Der Angriff der Gegenwart auf die übrige Zeit

Regie: Alexander Kluge
Darsteller: Jutta Hoffmann, Armin Mueller-Stahl, Rosel Zech, Alfred Edel,
Peter Roggisch, Hans-Michael Rehberg, Edgar M. Böhlke, Rosemarie Fendel, Maria Slatinaru

Ein Episodenfilm, der "Abschied nimmt vom klassischen Kino" (A. Kluge). Splitter der Wirklichkeit, die aber doch allesamt streng den einen Gedanken verfolgen, wie ein einziger Augenblick alles Vorher und Nachher verschlingen kann. Da ist die Tochter eines Pförtnerehepaars in Warschau, die sich einem deutschen Soldaten hingibt, um die Schätze der polnischen Filmgeschichte zu retten.
Da ist eine schier Unentbehrliche, die plötzlich überflüssig geworden ist, weil der Chef ihr einen anderen vorgezogen hat.
Da sind Eilige, die rastlos durch die Welt hetzen, um Entscheidungen zu fällen, die immer weniger sinnvoll sind.
Da ist eine junge Leihmutter, die das Kind solange nicht zurückgeben will, wie die Erziehungsberechtigten nicht auf ihre Fürsorgeempfehlungen hören wollen.
Und da ist schließlich ein berühmter Regisseur, der bei Dreharbeiten erblindet und trotzdem weitermacht, weil er den Kopf voller Bilder hat.

Obwohl auch Alexander Kluge nicht ohne individuelle Personen auskommen kann, in diesem Film geht es nicht mehr um Einzelschicksale, sondern - so kurz vor dem Ende eines mörderischen Jahrhunderts, ja eines Jahrtausends - um das Schicksal der Menschheit. Die Individuen sind ihm dafür nurmehr der notwendige Beleg.

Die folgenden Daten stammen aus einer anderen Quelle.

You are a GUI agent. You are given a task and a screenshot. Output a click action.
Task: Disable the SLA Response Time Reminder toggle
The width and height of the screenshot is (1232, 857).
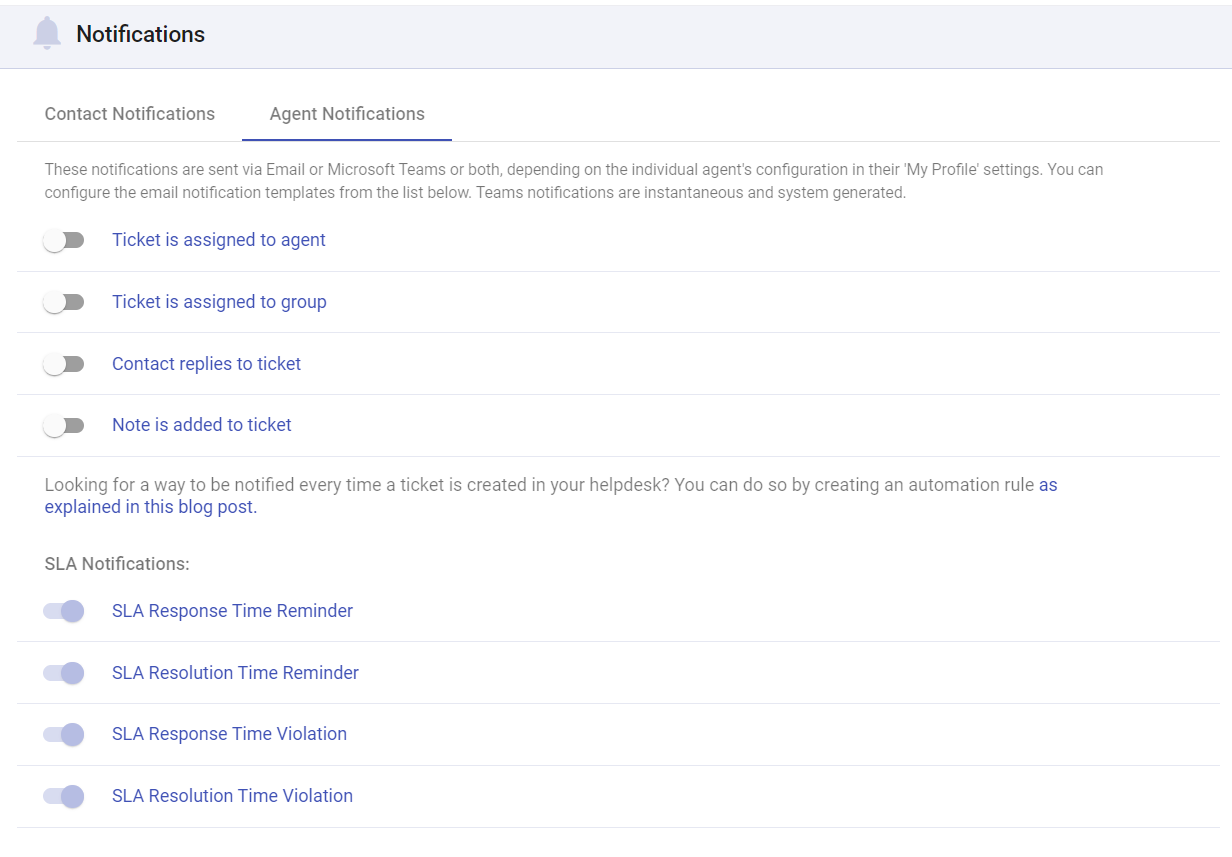click(x=64, y=610)
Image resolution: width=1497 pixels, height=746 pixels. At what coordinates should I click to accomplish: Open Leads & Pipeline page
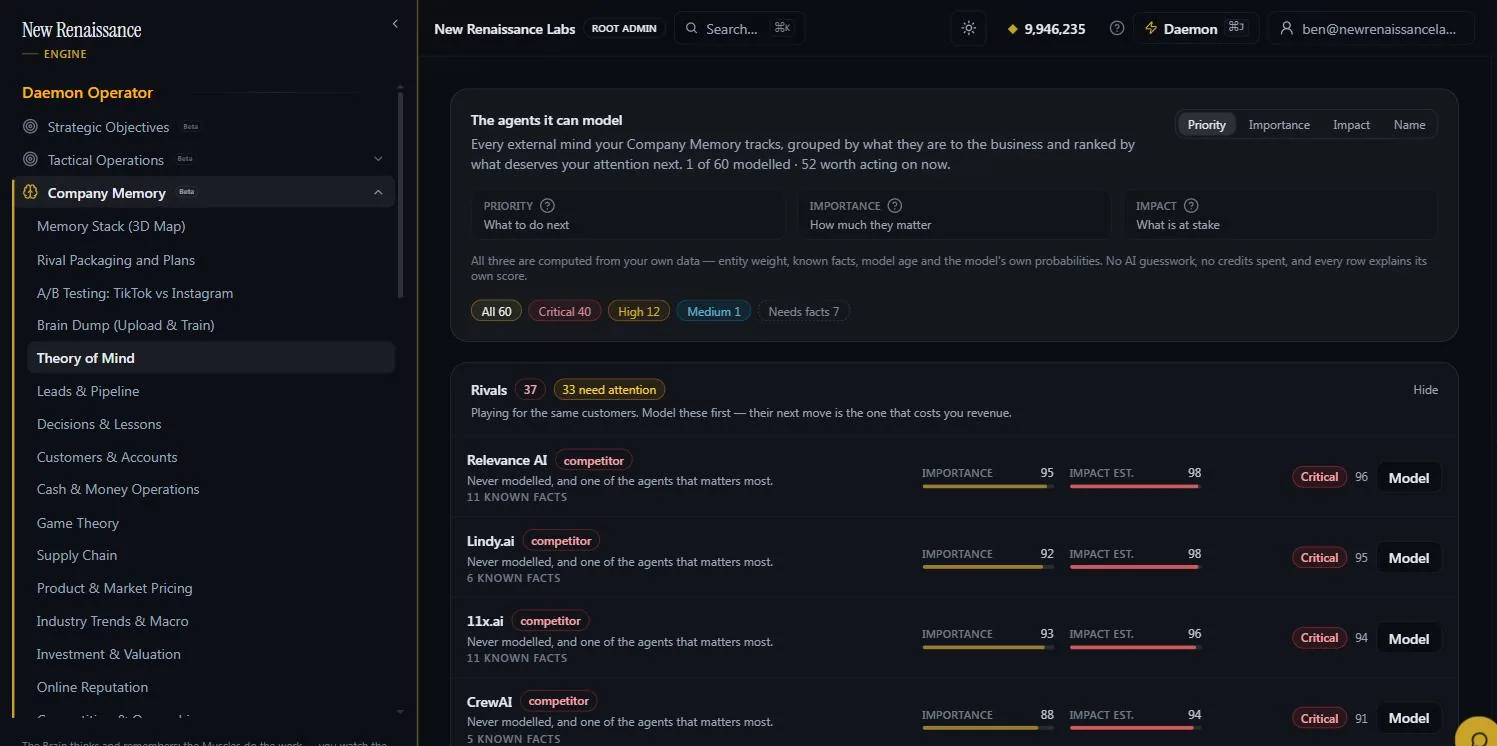coord(88,391)
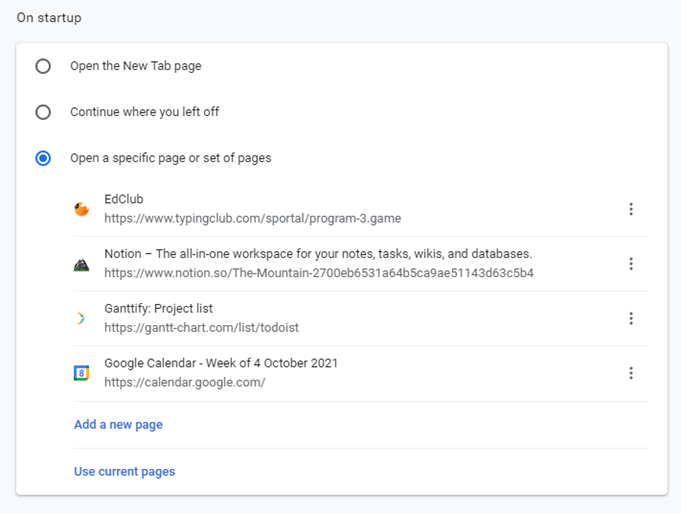
Task: Click the 'Add a new page' link
Action: (118, 425)
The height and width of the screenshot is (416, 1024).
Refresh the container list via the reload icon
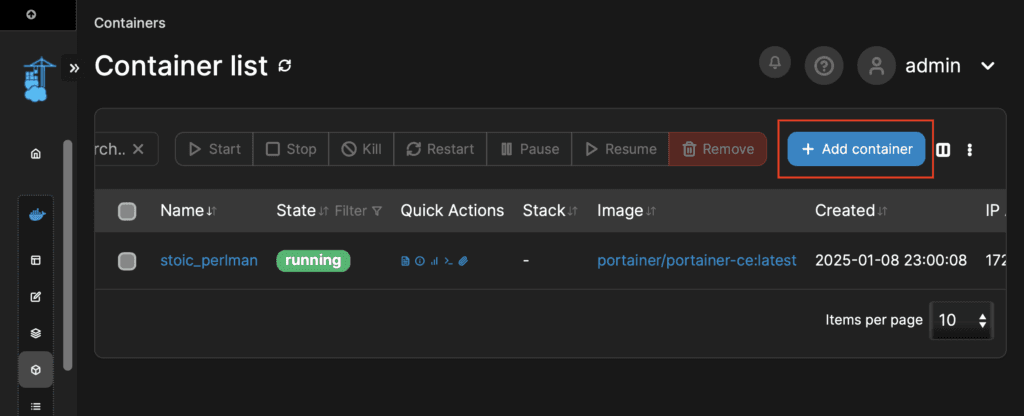point(285,66)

Die Hauptrolle aber spielt die Zeit, mit der diese Menschen umgehen müssen: die Zeit als Geschichte und als mitgeschleppte Vergangenheit, aber auch jene mangelnde Zeit, die den Menschen im Augenblick einer Entscheidung fehlt, um die Zukunft besser gestalten zu können. Darum, sagt Kluge, "halten die Menschen ihr Leben provisorisch: Die Gegenwart dehnt sich." Mißverhältnisse tun sich auf. Etwa wenn die Überflüssige, die bisher nie Zeit hatte, nach der Kündigung mit ihrer Zeit nichts mehr anzufangen weiß. Oder wenn die Eiligen drei Tage kreuz und quer durch Europa reisen müssen, um zweimal Nein zu sagen. In diesen Mißverhältnissen sieht Kluge freilich auch einen Trost; in ihnen nimmt er die Selbstheilungskräfte der Vernunft wahr. Denn erst wenn der Mensch durch solche Mißverhältnisse innehält, verläßt erdie Bahn einer blinden Dynamik und eines fatalen Schicksals. "Wir nehmen Abschied von der klassischen Industrie", sagt Kluge. "Die Hände werden überflüssig. Jetzt geht es um die Zerlegung der Hirnteile und der einzelnen Sinne." Genau dafür gibt es aber keine authentischen Bilder mehr. Darum muß dieser Film auch "Abschied nehmen vom klassischen Kino", eben weil er dauernd Bilder erfinden muß von Dingen und Sachverhalten, von denen es eigentlich keine Bilder mehr geben kann.